Outpatient Facility Coding Alert

You Be the Coder:

Just How Many Systems' Review Suffices For a Complete ROS

Question: Instead of checking off boxes in the electronic medical record (EMR) for his review of systems (ROS), the provider just marks “all others negative” instead. Can we count on this for reporting a proper E/M code?

Mississippi Subscriber

Answer: There is no specific number of systems the provider needs to document alongside the “all others negative” statement. It’s actually left to the provider’s discretion — how many systems can be associated to the complaint.

Because the documentation guidelines state, “positive or pertinent negative responses,” if the physician indicated positive or negative for at least one system and checked the “all others negative” box, then he has documented a complete ROS.

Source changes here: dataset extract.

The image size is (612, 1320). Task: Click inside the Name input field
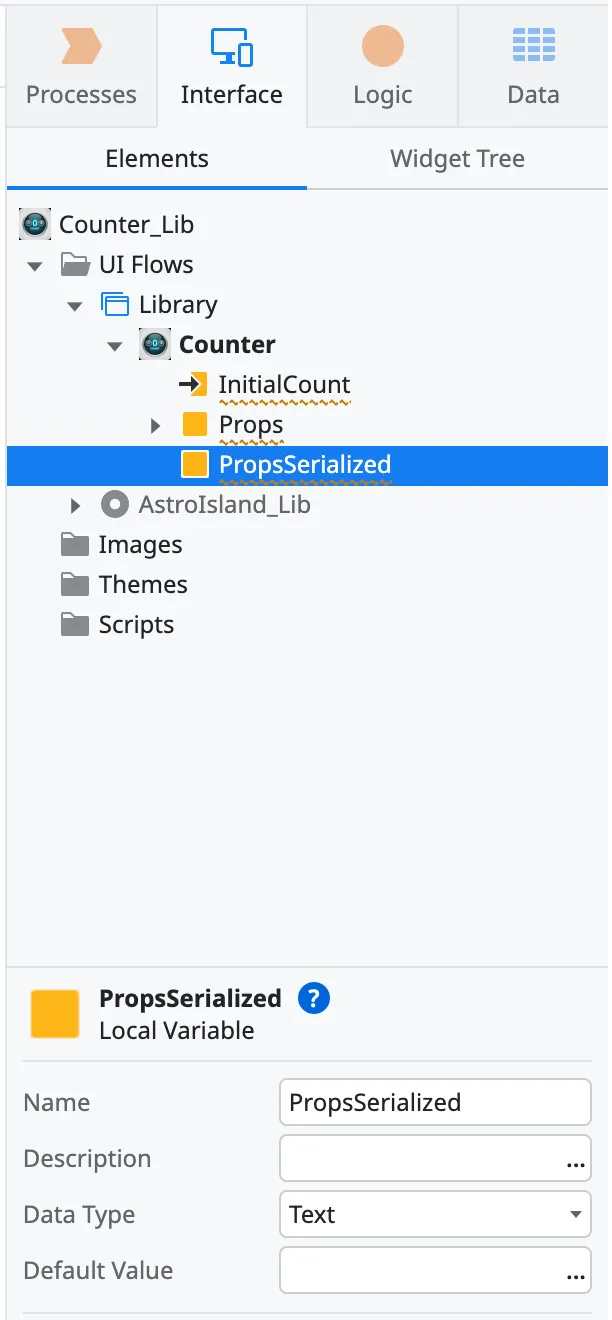pyautogui.click(x=435, y=1102)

Caveat:  While the decision about ROS is ultimately the physician’s. In any case, he would need to document his findings for at least one system before checking the “all others negative” box for a complete ROS when he hasn’t evaluated any other systems. Naturally, without documentation of positive or negative responses to at least one system, the “all others negative” statement has no value.

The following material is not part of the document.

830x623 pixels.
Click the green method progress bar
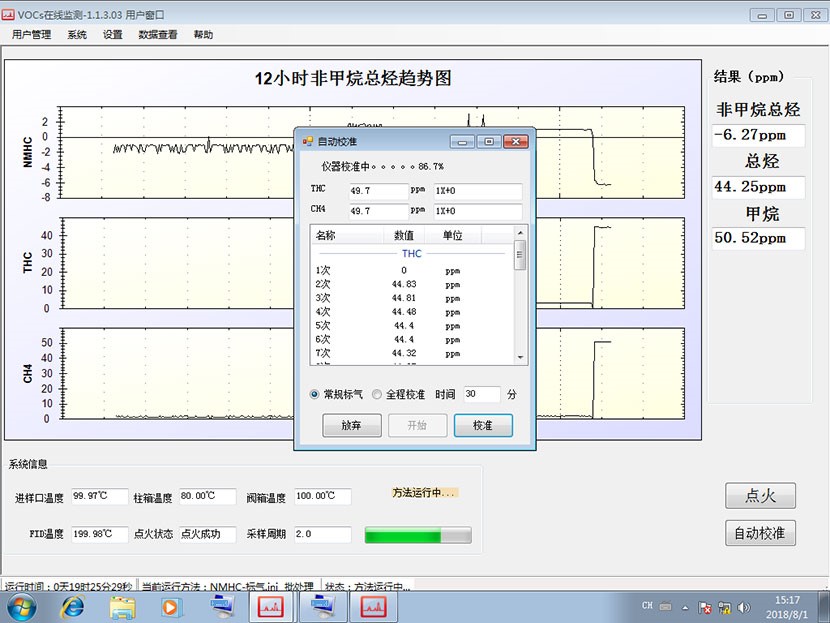tap(417, 536)
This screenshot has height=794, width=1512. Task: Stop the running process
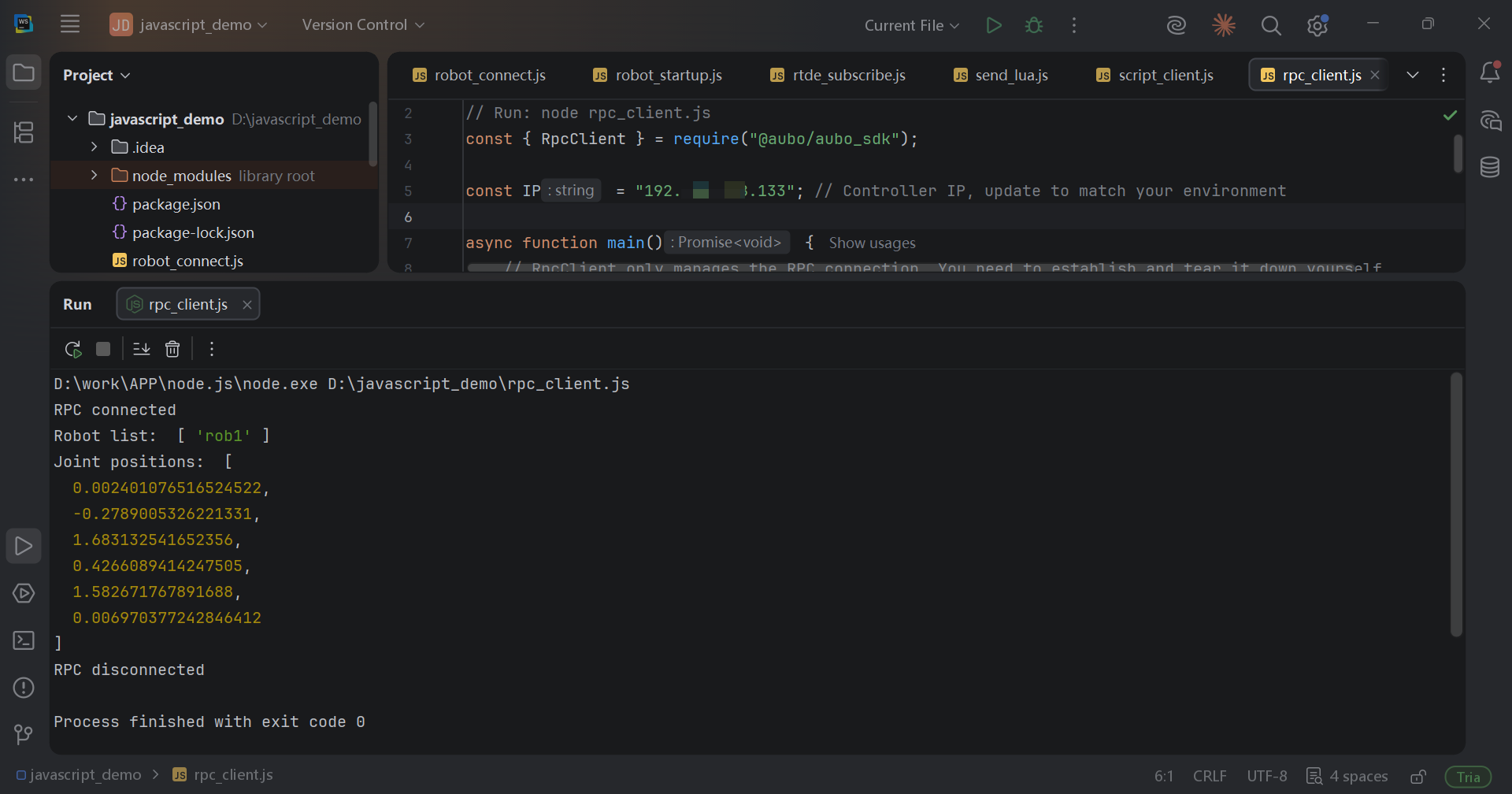point(103,349)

Another concern could be identifying a consistent pattern of checking the “all others negative” box with no variation in the ROS documentation. It’s important that no two charts look the same to the auditors. Also, if there is only one ROS element in every chart, the medical necessity of treatment comes under question too.

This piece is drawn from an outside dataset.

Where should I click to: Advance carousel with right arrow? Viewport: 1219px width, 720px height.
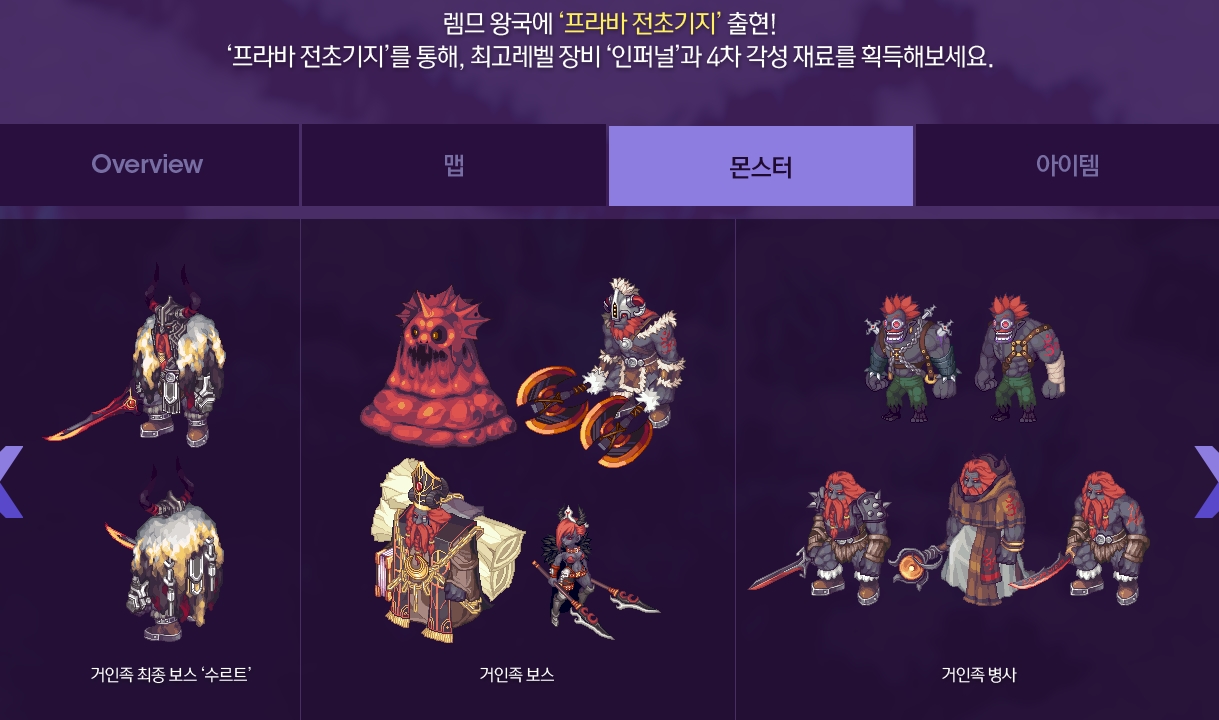1207,482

Example: If a patient presents with an injury to her arm and three or four ROS are marked (such as respiratory, cardiac, ENT, or abdominal), no auditor will count those systems as pertinent or medically necessary because there aren’t medically necessary reasons to review those systems. Instead, the systems the provider should logically evaluate would be musculoskeletal, skin, and nervous system for peripheral neve, muscular, bony injuries along with laceration of skin.